Sure it is purely a large Hollywood studio that chooses to bank off our childhood nostalgia instead of making new and original content. Honestly, who am I to judge? It is a highly effective formula. Let’s be fair, sometimes bad movies can be just as entertaining as good films, and I’m here to tell you why…kind of. I just wanted to add that it is perfectly fine to enjoy and love these films. Here are the top 10 worst Disney remakes of all time.
10. Beauty and the Beast (2017)
The remake of the original 1991 classic of the same name is not the worst of the worst Disney remakes. Surprisingly it is one of the few I tolerate. Partially because the old Hollywood dance numbers that it hearkens back to were well choreographed, but mostly because the cast made up for everything that takes away from this film. Yes, the screenplay was severely lacking, but that was to be expected. Sure the singing wasn’t great, but it wasn’t awful either…just overly dubbed.
This is easily the most tolerable film on this list. A few of the great things this film did better than the original was making Belle a stronger, freethinking, inventive, and clever individual for young girls to look up to. The original Belle was weird because she liked to read, and in all other respects, a little bland in comparison. I also think that the additional songs that provided a backstory to the Beast and castle residents were a nice addition. In the end, the only necessary reason to do any reboot is if you are bringing something better and new to the table. This film almost did that.
They had the cast, the brilliant songs from the classic team of Howard Ashman and Alan Menken, and a few nice tweaks…but that was it. I will admit it is hard for me to dislike this film because it has Ian McKellen, Ewan McGregor, Audra McDonald, Stanley Tucci, and Emma Thompson. I love all of them. This film is at number 10 because it makes me feel conflicted with my sensibilities. Don’t get me wrong, it is still pretty bad…but I can tolerate watching it.
9. The Jungle Book (2016)
My love for Bill Murray, Idris Elba, and Ben Kingsley could not save me for my disdain of this film. It honestly shouldn’t really be at number 9. It is only in this position because it is literally the only one of these films that I regretfully paid to see in theaters. Luckily it was at a three-dollar theater, but still. I was simply naive going into this one. I thought there would have been additional Rudyard Kipling elements that would have been added to the story, but there were not. Yes, it is basically a direct remake of the original Disney 1967 classic of the same name.
I guess the confusing thing for me was that I think that Jon Favreau wasn’t completely into that idea either…or maybe he was. I’m not sure where the disconnect was, but just when you think the film will delve deeper into the metaphors of Kipling’s world, you are suddenly hit with a Christopher Walken solo song that you really didn’t see coming. Nor did you feel it was necessary. Also, the screenplay was awful in the sense that it made the actors seem slightly robotic.

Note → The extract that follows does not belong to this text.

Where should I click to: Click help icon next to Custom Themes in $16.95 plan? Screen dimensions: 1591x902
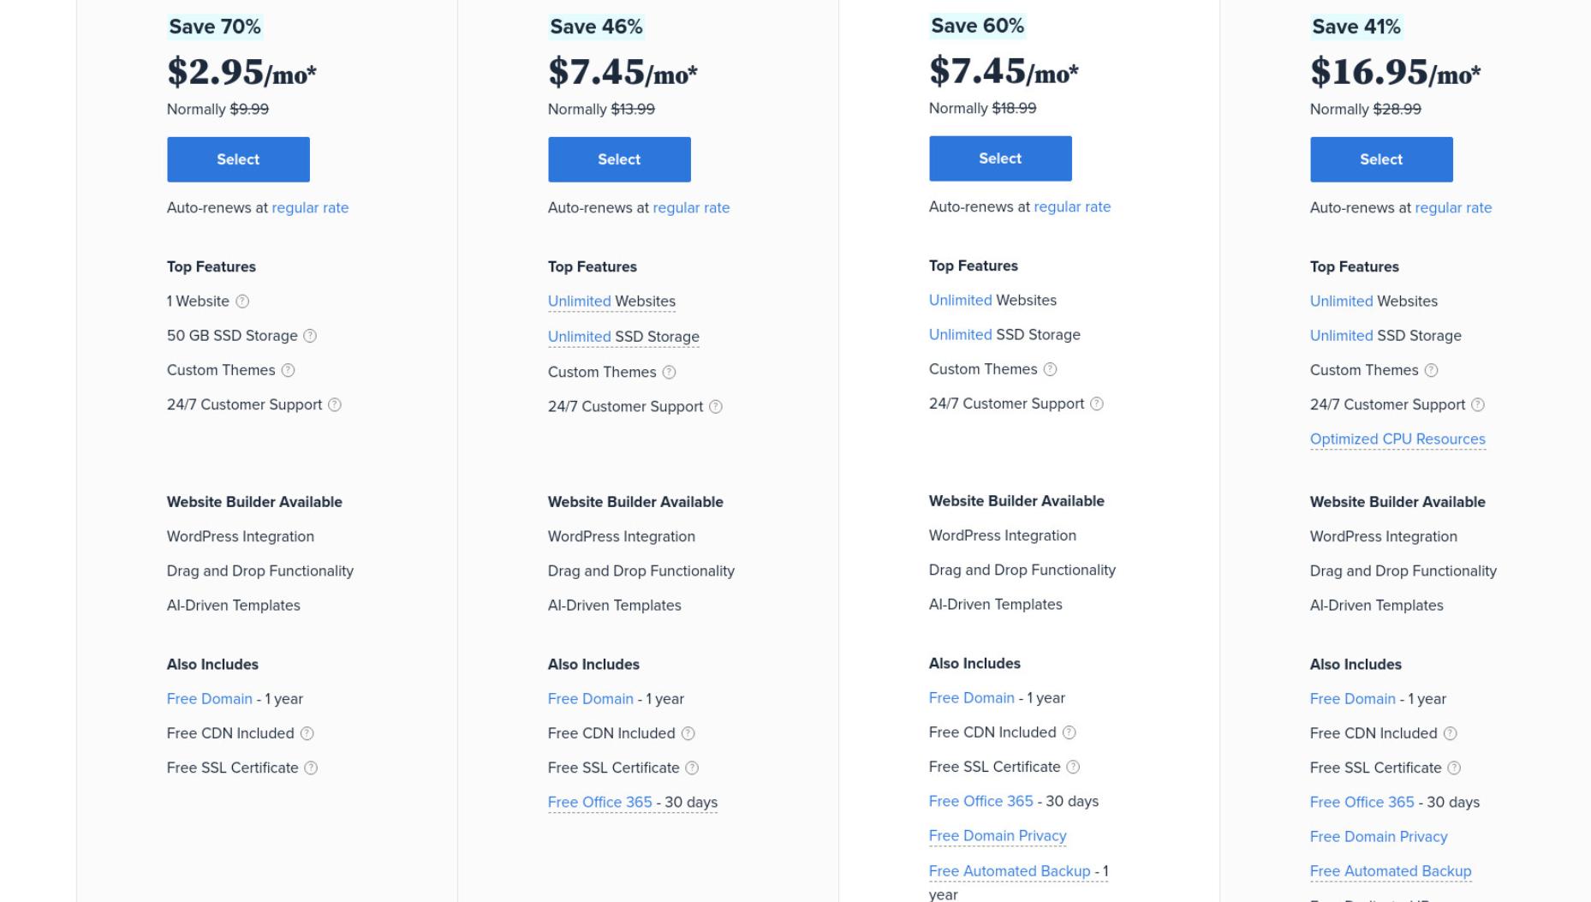[x=1431, y=370]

This is crazy because 98% of them are animated. I can’t blame the child actor for playing Mowgli (Neel Sethi) because it wasn’t just him. I think this film did not really know its tone or what it wanted to be. It’s a studio thing, I guess.
8. Alice in Wonderland (2010)
I do blame this film for the Disney reboots revival. However, it ranks high because it was a different story from the original. As I have mentioned previously, don’t bother with a reboot unless you bring something new and exciting to the table. Was it new? Kind of. Was it exciting? Not at all. However, I can appreciate the attempt. It is also fairly high up here because it had glimpses of how entertaining Tim Burton films can be. The original Disney Alice in Wonderland (1951) was good but tame. I think Burton tried to bring the nuttiness of the Lewis Carrol classic out in a more prominent way. He just didn’t really get there.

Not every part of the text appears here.